Ranks, Subdegrees, Suborbital Graphs and Cycle Indices Associated with the Product Action of Affine Groups
Abstract
Many scholars have studied the ranks, subdegrees, cycle index and graphs of the
action of the groups Cn,Dn and Aff(q) on a set X, where X = {1, 2, . . . , n} leaving
out product actions. Recently, Kangogo (2015) studied the action of affine group over
Galois field. The action of Aff(q1) × Aff(q2) on GF(q1) × GF(q2) and Aff(q1) ×
Aff(q2) × Aff(q3) on GF(q1) × GF(q2) × GF(q3) has not been studied. Using
the definition of product action of orbits, the properties of the action of Aff(q1) ×
Aff(q2) on GF(q1)×GF(q2) and Aff(q1)×Aff(q2)×Aff(q3) on GF(q1)×GF(q2)×
GF(q3) were studied and the rank was found to be 2k, where k = 2, 3 is the number of
affine groups in the cross product. The subdegrees were found to be 1, (q1−1), (q2−
1), (q1 − 1)(q2 − 1) and 1, (q1 − 1), (q2 − 1), (q3 − 1), (q1 − 1)(q2 − 1), (q1 − 1)(q3 −
1), (q2−1)(q3−1), (q1−1)(q2−1)(q3−1) respectively. The corresponding non trivial
graphs of Aff(q1)×Aff(q2) on GF(q1)×GF(q2) and Aff(q1)×Aff(q2)×Aff(q3)

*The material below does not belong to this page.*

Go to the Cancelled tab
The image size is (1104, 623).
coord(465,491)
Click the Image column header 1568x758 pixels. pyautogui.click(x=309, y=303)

on GF(q1) × GF(q2) × GF(q3) were constructed using Sim’s procedure and were
found to have a girth of 0, 3, 6 and 0, 3, 4, 6 respectively. Finally, cycle index were
determined by first determining the cycle index of Aff(q) acting on GF(q) and
then using multiplication of monomials to get the cycle index of the product action.
The cycle indices have applications in chemistry when counting isomers.The graphs
constructed provide useful information to graph theorist. Connectivity in graphs
helps biologists to explain how the different parts of the brain are connected. The
results have been represented in form of theorems and graphs.